§ Work instruction: Once the pictures are set aside, retype the remaining entries exactly.

---- Available data

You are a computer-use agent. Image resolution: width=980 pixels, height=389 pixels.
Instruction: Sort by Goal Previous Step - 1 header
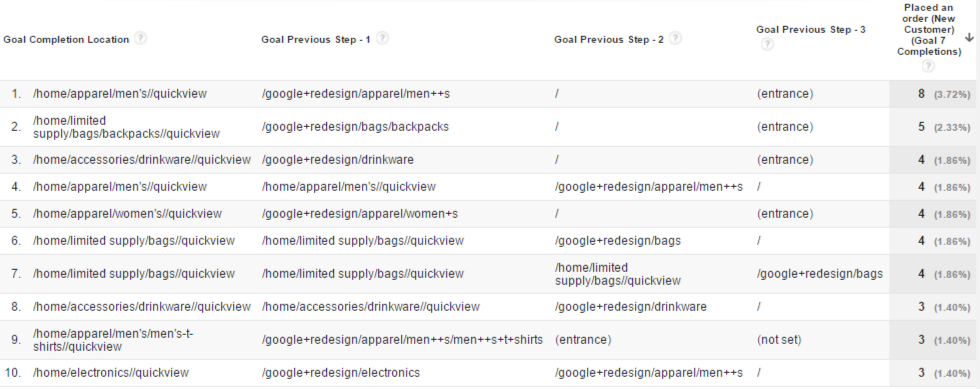pyautogui.click(x=316, y=39)
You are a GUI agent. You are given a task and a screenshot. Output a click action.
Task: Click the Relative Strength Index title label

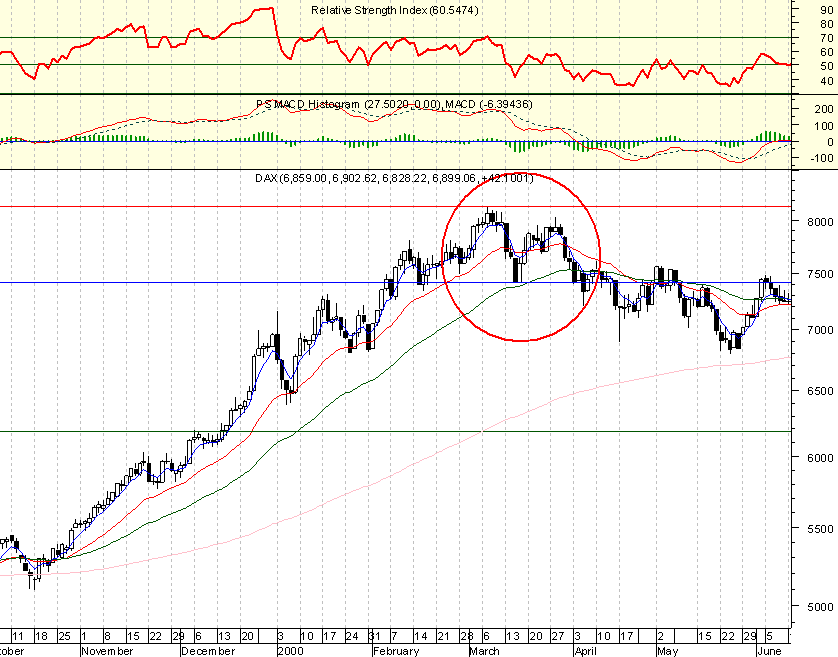coord(394,10)
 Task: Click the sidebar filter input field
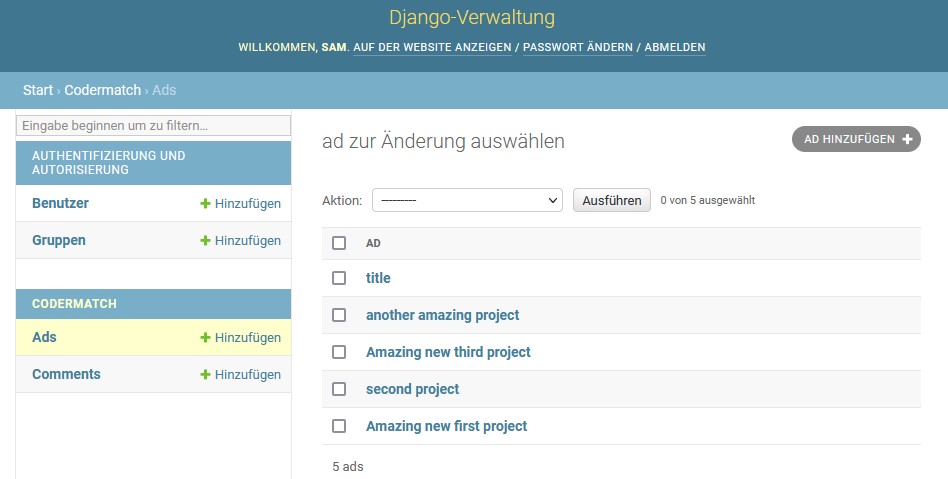coord(154,126)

--------

§ Exercise answer:
You are a computer-use agent. Image resolution: width=980 pixels, height=389 pixels.
Instruction: Sort by Goal Previous Step - 1 header
pyautogui.click(x=316, y=39)
You are a GUI agent. You are given a task and a screenshot. Output a click action.
Task: Click the Relative Strength Index title label

coord(394,10)
 Task: Click the sidebar filter input field
coord(154,126)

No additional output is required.